Palavras-chave: Mandado de segurança. Súmula 266, do STF. Abstração normativa.
ABSTRACT: After what was considered the critical period of the first wave of COVID-19, a disease caused by the new Coronavirus (Sars-COV-2), the Executive Branch began to gradually authorize the resumption of some economic activities, considered essential to the population. In this scenario, the Union of Concessionaires and Vehicle Distributors of the State of Paraíba, representing their union members, filed a writ of mandamus against the act of the mayor of the city of João Pessoa, capital of Paraíba, as they felt harmed by the normative act. In the event of an interlocutory appeal in the midst of the mandatory action, the judge-rapporteur understood the inadequacy of the elected way to claim the required rights, based on Precedent 266 of the Supreme Court. The present study sought to prove, by means of a bibliographic search, using the deductive method, the correctness of the rapporteur's decision, because, although the grammatically summarized understanding refers to the law itself, the Supreme Court has already established that the statement it applies to any normative act that has an abstraction, having, in fact, only ratified what is extracted from a teleological interpretation of the STF's understanding. Other instruments could be used in order to guarantee the constitutional right of access to justice, regarding the hypothesis under examination, but not the writ of mandamus.

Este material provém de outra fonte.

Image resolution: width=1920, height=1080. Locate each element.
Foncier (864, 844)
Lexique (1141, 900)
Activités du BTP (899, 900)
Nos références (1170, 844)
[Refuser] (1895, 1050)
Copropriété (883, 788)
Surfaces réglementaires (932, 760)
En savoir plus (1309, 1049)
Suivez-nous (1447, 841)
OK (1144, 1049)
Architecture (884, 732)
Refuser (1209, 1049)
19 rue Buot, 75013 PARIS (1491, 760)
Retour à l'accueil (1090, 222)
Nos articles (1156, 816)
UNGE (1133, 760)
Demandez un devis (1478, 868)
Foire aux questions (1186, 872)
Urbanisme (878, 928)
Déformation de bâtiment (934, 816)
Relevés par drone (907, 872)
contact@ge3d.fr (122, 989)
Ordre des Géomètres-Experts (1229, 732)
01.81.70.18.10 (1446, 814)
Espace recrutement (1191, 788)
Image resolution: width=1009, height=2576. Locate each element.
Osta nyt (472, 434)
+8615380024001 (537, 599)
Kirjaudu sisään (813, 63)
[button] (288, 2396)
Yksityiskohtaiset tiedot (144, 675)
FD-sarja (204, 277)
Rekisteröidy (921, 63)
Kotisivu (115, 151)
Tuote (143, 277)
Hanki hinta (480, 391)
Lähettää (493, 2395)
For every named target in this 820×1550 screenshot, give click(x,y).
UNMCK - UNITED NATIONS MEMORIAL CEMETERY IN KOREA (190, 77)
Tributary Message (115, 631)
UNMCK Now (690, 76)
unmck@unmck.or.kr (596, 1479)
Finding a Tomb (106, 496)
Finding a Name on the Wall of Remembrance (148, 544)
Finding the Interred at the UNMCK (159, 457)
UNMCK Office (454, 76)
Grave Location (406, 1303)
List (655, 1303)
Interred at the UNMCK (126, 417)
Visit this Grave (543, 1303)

Keywords: Writ of mandamus. Precedent 266, STF. Abstraction`s normative.
1. INTRODUÇÃO
É possível se contestar decreto autônomo por meio de mandado de segurança?
Durante a pandemia do novo coronavírus, em âmbito nacional, foi editada a lei nº 13.979, de 2020, em que se dispôs medidas que, discricionariamente, poderiam ser adotadas, a fim de proteger os cidadãos da enfermidade, considerando-as como instrumentos emergenciais de saúde pública.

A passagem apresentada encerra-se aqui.